§ **WORK ORDER**
From the data below, copy exactly the lines that lie between the one holding "Task: Expand the Font options dropdown arrow" and the one holding "You are a computer-use agent. Screen", including both, and nothing more.

Collected data entries:

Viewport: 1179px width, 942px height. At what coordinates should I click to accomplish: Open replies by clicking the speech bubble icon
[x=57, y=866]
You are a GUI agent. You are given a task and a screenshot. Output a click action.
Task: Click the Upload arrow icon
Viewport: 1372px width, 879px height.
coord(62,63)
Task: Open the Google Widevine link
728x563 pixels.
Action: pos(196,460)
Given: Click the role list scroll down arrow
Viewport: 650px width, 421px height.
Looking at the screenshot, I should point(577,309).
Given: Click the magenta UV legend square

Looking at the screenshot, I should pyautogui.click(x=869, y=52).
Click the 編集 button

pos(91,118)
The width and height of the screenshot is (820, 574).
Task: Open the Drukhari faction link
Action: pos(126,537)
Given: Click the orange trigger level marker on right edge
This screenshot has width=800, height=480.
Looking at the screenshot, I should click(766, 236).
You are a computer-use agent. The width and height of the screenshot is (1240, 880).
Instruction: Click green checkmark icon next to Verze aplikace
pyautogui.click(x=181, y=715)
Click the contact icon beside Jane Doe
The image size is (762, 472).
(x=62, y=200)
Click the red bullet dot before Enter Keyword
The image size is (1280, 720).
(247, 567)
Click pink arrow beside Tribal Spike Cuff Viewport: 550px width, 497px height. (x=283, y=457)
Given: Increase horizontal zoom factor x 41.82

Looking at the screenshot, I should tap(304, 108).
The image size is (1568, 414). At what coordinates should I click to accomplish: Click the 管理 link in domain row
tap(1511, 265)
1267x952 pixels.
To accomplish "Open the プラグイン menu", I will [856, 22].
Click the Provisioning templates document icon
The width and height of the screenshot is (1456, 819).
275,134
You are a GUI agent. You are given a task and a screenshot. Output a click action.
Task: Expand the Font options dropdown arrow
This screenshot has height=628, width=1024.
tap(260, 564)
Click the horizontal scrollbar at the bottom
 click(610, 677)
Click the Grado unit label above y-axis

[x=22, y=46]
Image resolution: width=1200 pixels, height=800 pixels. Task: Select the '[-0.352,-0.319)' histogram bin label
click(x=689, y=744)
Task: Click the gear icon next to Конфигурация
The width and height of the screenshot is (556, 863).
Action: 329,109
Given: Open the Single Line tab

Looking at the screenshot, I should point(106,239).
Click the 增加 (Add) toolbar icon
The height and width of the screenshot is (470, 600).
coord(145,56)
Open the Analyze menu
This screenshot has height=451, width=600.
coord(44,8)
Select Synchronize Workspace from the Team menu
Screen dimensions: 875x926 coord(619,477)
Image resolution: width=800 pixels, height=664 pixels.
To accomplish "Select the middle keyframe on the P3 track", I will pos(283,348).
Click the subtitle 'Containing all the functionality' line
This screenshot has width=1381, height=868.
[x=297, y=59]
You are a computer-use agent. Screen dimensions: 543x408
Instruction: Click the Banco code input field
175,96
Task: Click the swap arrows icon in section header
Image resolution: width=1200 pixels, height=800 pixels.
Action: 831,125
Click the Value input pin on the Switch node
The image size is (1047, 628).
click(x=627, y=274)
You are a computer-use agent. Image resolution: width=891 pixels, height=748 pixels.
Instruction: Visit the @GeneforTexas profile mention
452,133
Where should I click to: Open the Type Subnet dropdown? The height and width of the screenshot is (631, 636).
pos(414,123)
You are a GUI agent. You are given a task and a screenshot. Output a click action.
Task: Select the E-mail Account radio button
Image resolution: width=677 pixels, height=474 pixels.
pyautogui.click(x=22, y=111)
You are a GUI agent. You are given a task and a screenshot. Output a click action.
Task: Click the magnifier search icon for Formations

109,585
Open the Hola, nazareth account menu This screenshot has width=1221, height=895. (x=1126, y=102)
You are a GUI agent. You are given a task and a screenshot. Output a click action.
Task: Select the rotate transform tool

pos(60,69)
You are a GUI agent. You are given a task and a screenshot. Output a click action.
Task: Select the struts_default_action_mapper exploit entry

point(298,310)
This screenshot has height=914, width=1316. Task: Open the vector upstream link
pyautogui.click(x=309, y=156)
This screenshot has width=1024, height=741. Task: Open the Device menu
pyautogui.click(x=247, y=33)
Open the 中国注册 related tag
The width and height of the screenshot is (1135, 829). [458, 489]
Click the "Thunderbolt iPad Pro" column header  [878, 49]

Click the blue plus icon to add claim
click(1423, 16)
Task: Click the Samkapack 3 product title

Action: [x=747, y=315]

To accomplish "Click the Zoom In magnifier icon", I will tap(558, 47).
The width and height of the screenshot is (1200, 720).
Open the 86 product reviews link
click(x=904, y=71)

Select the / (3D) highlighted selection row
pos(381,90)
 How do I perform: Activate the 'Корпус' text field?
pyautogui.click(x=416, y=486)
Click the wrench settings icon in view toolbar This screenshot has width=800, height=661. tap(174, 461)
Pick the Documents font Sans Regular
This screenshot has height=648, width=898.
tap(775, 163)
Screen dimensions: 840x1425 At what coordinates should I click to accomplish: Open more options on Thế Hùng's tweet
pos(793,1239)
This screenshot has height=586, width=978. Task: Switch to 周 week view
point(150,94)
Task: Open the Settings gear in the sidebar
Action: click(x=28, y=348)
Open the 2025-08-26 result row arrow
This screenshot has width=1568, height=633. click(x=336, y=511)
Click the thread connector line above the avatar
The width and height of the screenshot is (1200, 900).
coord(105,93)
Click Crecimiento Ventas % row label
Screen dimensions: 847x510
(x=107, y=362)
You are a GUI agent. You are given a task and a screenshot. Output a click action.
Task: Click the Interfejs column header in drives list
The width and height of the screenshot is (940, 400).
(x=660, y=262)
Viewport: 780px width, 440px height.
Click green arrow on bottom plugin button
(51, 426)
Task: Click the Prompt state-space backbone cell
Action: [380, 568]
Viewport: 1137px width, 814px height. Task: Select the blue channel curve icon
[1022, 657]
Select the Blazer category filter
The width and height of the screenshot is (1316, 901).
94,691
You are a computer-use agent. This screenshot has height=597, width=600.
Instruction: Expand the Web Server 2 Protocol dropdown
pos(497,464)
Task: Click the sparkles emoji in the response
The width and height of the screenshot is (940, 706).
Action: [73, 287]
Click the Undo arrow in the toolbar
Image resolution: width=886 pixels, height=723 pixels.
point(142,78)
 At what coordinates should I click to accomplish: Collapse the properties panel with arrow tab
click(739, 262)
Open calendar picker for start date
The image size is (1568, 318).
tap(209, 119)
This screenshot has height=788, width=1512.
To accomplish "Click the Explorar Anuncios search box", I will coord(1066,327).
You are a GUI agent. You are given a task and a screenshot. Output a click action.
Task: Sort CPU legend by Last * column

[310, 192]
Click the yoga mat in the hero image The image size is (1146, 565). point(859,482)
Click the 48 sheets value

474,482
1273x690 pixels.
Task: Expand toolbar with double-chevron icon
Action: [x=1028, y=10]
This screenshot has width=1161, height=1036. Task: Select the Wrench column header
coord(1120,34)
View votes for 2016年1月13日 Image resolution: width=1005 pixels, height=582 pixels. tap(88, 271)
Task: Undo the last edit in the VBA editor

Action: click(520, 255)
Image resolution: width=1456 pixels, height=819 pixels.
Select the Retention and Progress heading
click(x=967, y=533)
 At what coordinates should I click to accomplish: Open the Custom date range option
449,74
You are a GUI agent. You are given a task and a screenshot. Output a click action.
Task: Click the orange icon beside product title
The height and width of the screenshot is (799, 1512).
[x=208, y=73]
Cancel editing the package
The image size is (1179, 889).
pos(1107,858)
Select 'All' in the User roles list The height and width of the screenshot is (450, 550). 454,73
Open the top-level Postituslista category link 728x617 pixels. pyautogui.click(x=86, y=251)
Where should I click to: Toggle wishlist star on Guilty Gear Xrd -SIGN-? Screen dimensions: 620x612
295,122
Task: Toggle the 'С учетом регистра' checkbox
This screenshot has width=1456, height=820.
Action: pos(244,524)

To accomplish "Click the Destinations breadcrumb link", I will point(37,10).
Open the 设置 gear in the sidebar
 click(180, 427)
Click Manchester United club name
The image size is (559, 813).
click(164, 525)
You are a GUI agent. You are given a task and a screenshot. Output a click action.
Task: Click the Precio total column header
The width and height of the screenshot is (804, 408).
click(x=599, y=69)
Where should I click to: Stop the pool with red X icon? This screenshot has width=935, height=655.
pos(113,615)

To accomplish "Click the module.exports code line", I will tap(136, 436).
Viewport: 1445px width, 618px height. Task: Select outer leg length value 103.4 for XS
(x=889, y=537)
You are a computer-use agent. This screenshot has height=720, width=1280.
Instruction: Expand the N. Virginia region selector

§ **ANSWER FOR THE TASK**
Task: Expand the Font options dropdown arrow
This screenshot has height=628, width=1024.
tap(260, 564)
Click the horizontal scrollbar at the bottom
 click(610, 677)
Click the Grado unit label above y-axis

[x=22, y=46]
Image resolution: width=1200 pixels, height=800 pixels. Task: Select the '[-0.352,-0.319)' histogram bin label
click(x=689, y=744)
Task: Click the gear icon next to Конфигурация
The width and height of the screenshot is (556, 863).
Action: 329,109
Given: Open the Single Line tab

Looking at the screenshot, I should point(106,239).
Click the 增加 (Add) toolbar icon
The height and width of the screenshot is (470, 600).
coord(145,56)
Open the Analyze menu
This screenshot has height=451, width=600.
coord(44,8)
Select Synchronize Workspace from the Team menu
Screen dimensions: 875x926 coord(619,477)
Image resolution: width=800 pixels, height=664 pixels.
To accomplish "Select the middle keyframe on the P3 track", I will pos(283,348).
Click the subtitle 'Containing all the functionality' line
This screenshot has width=1381, height=868.
[x=297, y=59]
You are a computer-use agent. Screen dimensions: 543x408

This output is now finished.